Reputation: 388153
I am trying to find out the source property type of a binding expression. I want to do this because I want to use the UpdateSourceExceptionFilter to provide a more useful error message than just the generic “couldn’t convert”.
In .NET 4.5 I use ResolvedSource and ResolvedSourcePropertyName with reflection to get the source property type like this:
PropertyInfo sourceProperty = expr.ResolvedSource.GetType().GetProperty(expr.ResolvedSourcePropertyName);
Type propertyType = sourceProperty.PropertyType;
This works just fine. However both those BindingExpression properties were just introduced with .NET 4.5, and I’m still on 4.0 (can’t really update because of Windows XP).

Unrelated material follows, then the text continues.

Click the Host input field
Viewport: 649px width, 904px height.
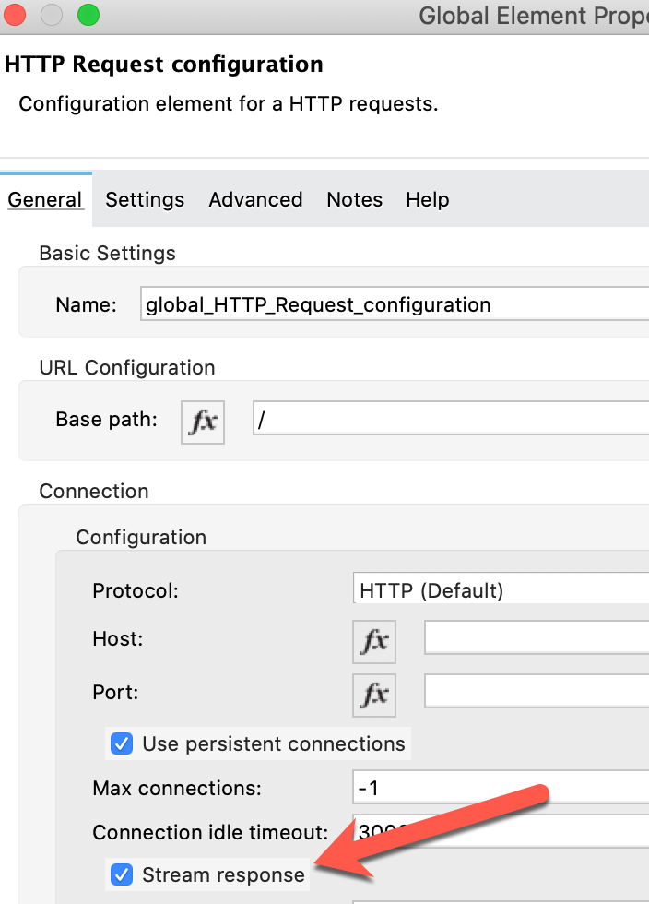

So is there a nice way to do this in .NET 4.0? I thought about getting the internal SourceItem
and SourcePropertyName
properties using reflection or just the private Worker
to get those values but I would rather avoid to access internal/private properties or fields (and I think this would also require me to do something about trust? What implications are there?).
Upvotes: 5
Views: 3347
Reputation: 21
i use this in my code to find source property Type
BindingExpression bindingExpression = BindingOperations.GetBindingExpression(this, SelectedItemProperty);
object s = bindingExpression?.ResolvedSource;
string pn = bindingExpression?.ResolvedSourcePropertyName;
var type = s?.GetType().GetProperty(pn)?.PropertyType;
Upvotes: 2
Reputation: 9159
Here is one solution that is independent from internal/private .NET objects.
Property expr.ResolvedSource
is null
when DataContext
is used from parent control, so it will not be useful.
What is the reason to finding source type?
Why do not use simple String.Format("Binding has exception in path {0}", expr.ParentBinding.Path.Path?? String.Empty)
?
Upvotes: 0
Reputation: 3764
Not too pretty, but without access to private methods:
string[] splits = expr.ParentBinding.Path.Path.Split('.');
Type type = expr.DataItem.GetType();
foreach (string split in splits) {
type = type.GetProperty(split).PropertyType;
}
Thus, we are able to resolve the source property.